What to produce
Everything in the records is to be written out exactly, except the pictures.

━━━ Records to use

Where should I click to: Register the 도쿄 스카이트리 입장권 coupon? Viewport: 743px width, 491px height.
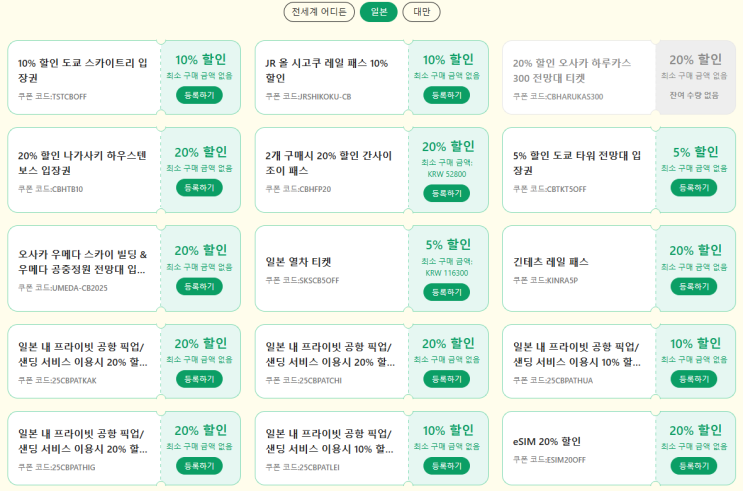199,95
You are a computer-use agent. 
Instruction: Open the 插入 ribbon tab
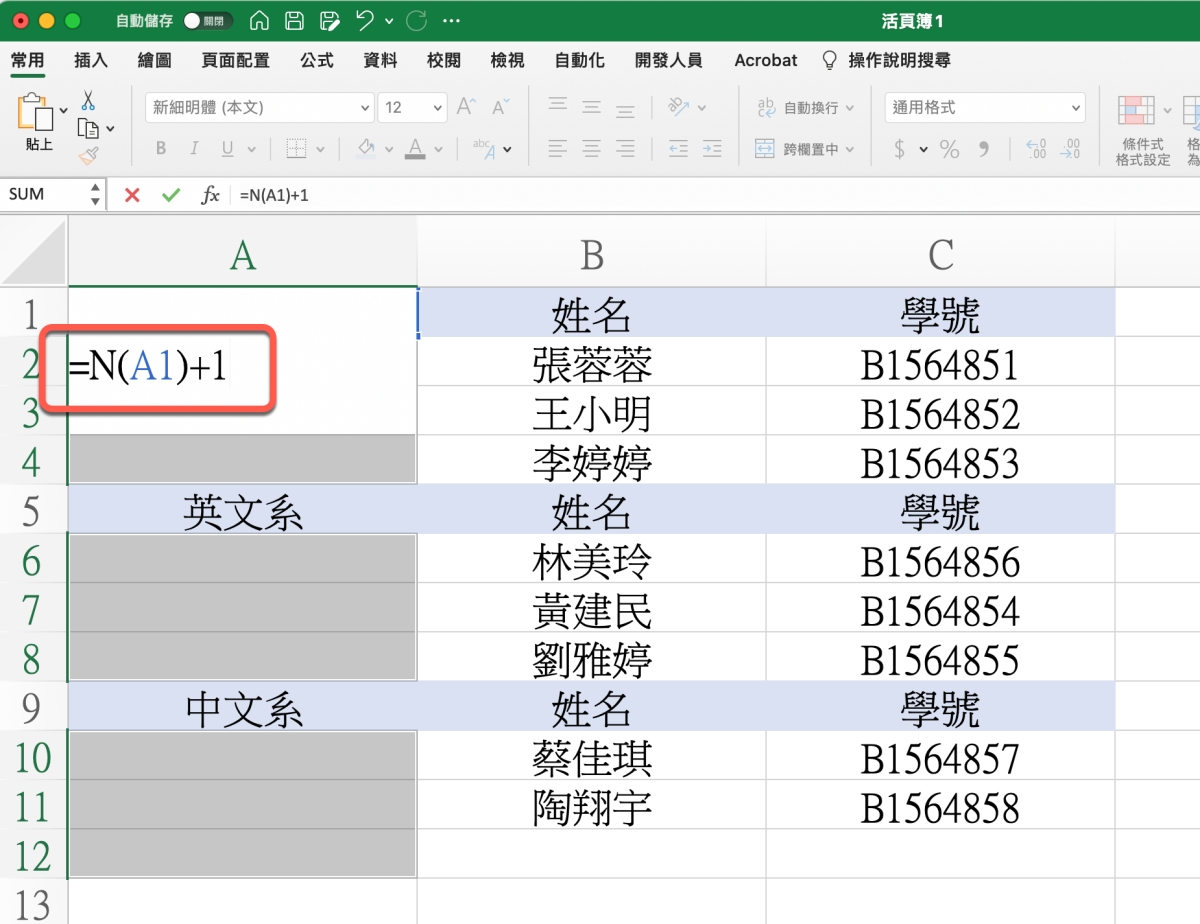91,61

━━━━━━

Task result
Where should I click to: Register the 도쿄 스카이트리 입장권 coupon? Viewport: 743px width, 491px height.
199,95
You are a computer-use agent. 
Instruction: Open the 插入 ribbon tab
91,61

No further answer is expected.